In a final move to conclude weeks of auctions, bankrupt cryptocurrency exchange FTX has completed the sale of $2.6 billion worth of deeply discounted Solana tokens.
The auction saw prominent buyers such as Figure Markets and Pantera Capital secure FTX’s last-minute assets.
FTX’s Bankruptcy and Recovery Efforts
Figure Markets acquired a block of 800,000 Solana tokens for about $80 million, equivalent to about $102 per token, according to people familiar with the matter. This price is well below the market value of approximately $166 per token, highlighting the urgency of FTX liquidation efforts.
Figure Markets acquired a block of 800,000 Solana tokens for approximately $80 million, according to people familiar with the matter. This equates to approximately $102 per token, well below the market price of approximately $166. This discount reflects the urgency of FTX’s liquidation efforts and the market’s reaction to the sale. Kyle Chasse, founder of Master Ventures, noted the importance of these deals.
“This development closes an important chapter in the liquidation of FTX assets,” said Chassé.
Read more: FTX collapse explained: How did Sam Bankman-Fried’s empire fall?
Pantera Capital also participated in the auction, but details about the purchase price were not disclosed. The company’s continued interest in Solana despite market volatility highlights its strategic investment approach.

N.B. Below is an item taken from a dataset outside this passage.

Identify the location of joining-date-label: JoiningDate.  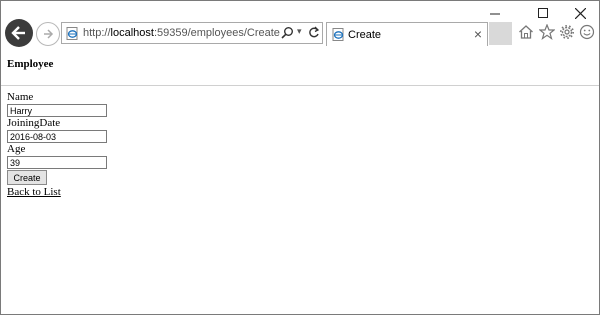
(34, 123).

Previously, FTX attempted to raise $250 million to purchase Solana tokens, signaling its confidence in the long-term potential of the cryptocurrency. The steep discounts offered by bankrupt exchanges have led to a noticeable decline in SOL prices.
This time the news didn’t trigger a selloff. According to BeInCrypto, the asset is trading at $168.5, reflecting a loss of 1.73% over the last 24 hours.
Read More: Solana (SOL) Price Prediction for 2024/2025/2030
The collapse of FTX, triggered by founder Sam Bankman-Fried’s financial mismanagement, was a high-profile case in the cryptocurrency industry. The exchange has more than 2 million customers and more than $11 billion in creditors. Despite this debt, FTX has disclosed $16.3 billion in excess cash reserves, ready to repay its creditors in full, including interest.
The exchange’s ability to uncover excess cash reserves and aggressive asset liquidation efforts provide a positive outlook for recovery plans. FTX’s revised Chapter 11 plan, pending court approval, aims to ensure equitable distribution of assets among clients.